Rappler founder Maria Ressa. Photo: Ressa/FB
Rappler founder Maria Ressa. Photo: Ressa/FB

Multi-awarded journalist and Rappler founder Maria Ressa today pleaded not guilty to her fifth tax-related case at the Pasig Regional Trial Court.

Ressa was charged for allegedly violating Section 255 of the Philippines’ tax code, or for failing to supply the correct information in relation to Rappler’s value-added tax return for the second quarter of 2015. Ressa and Rappler are facing four other tax-related cases at the Court of Tax Appeals.

Read: BREAKING: Rappler founder Maria Ressa found guilty of cyberlibel

The Department of Justice said that Rappler acted as a dealer when it sold Philippine Depositary Receipts worth PHP2.4 million (US$48,656) and that it should be taxed PHP294,258.58 (US$5,965).

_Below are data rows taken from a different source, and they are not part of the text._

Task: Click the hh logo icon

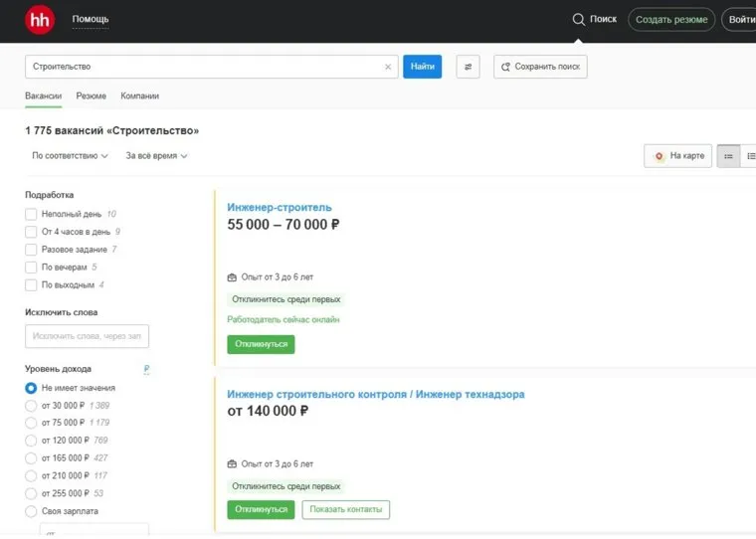Action: pos(40,19)
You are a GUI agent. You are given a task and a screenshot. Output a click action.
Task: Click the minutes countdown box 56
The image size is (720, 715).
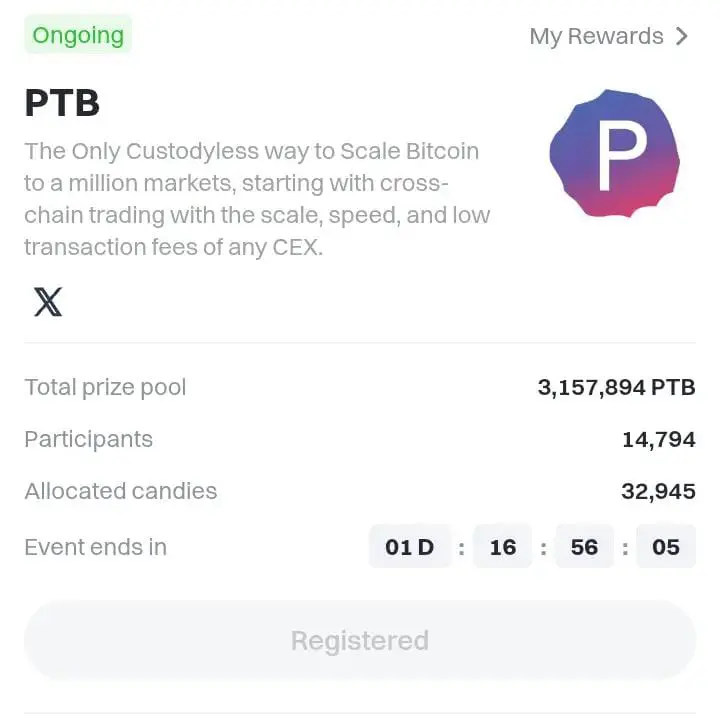[584, 546]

In a video posted on Twitter, Ressa said that the Justice Department and the Bureau of Internal Revenue (BIR) amended the charge sheet right before her arraignment.

“Today the judge ruled against our motion to quash, so the arraignment went on. Right before the arraignment, we had the Department of Justice and the BIR. They were both there…They asked to amend four parts of the charge sheet. This is the basis of an arrest warrant, and I have an arrest warrant here,” she said.

Read: Nothing to fear? Duterte defends anti-terror law, calls Maria Ressa a ‘fraud’

“Our lawyers thought that there was a substantial change because the actual charge sheet, the information, only named me [in its original form]. It didn’t actually include the company, Rappler Holdings, and the amendment was to include the company. But you know keep in mind this was almost two years after it was filed,” she added.

In a separate tweet, she said that she posted a PHP1 million (US$20,266) travel bond for the case.

Ressa’s court appearance comes after she and a former Rappler writer, Reynald Santos Jr., were convicted for cyberlibel in connection with an article about businessman Wilfredo Keng. The 2012 report alleged that Keng loaned vehicles to the late former Chief Justice Renato Corona. Using the broadsheet Philippine Star as its source, the article also alleged that Keng is involved in fake cigarette smuggling and in granting special visas to Chinese nationals in exchange for a fee.

Keng has denied these allegations and filed a complaint against Rappler five years after the publication of the article. While Keng sued the journalists as private individuals, Ressa claimed the charge was politically motivated due to President Rodrigo Duterte’s vocal criticism of Rappler, which he once described as a “fake news” outlet.

Santos and Ressa have appealed the conviction, which sentenced them to at least six months in jail. Both are currently out on bail. Keng has sued Ressa for cyberlibel again in February after the journalist shared screenshots of a now-deleted Philippine Star article which linked him to the killing of Manila councilor Chika Go.

Meanwhile, Duterte has publicly said that he is gathering pieces of evidence to prove that Ressa, whose supporters include former United States Secretary of State Hillary Clinton, is “a fraud.”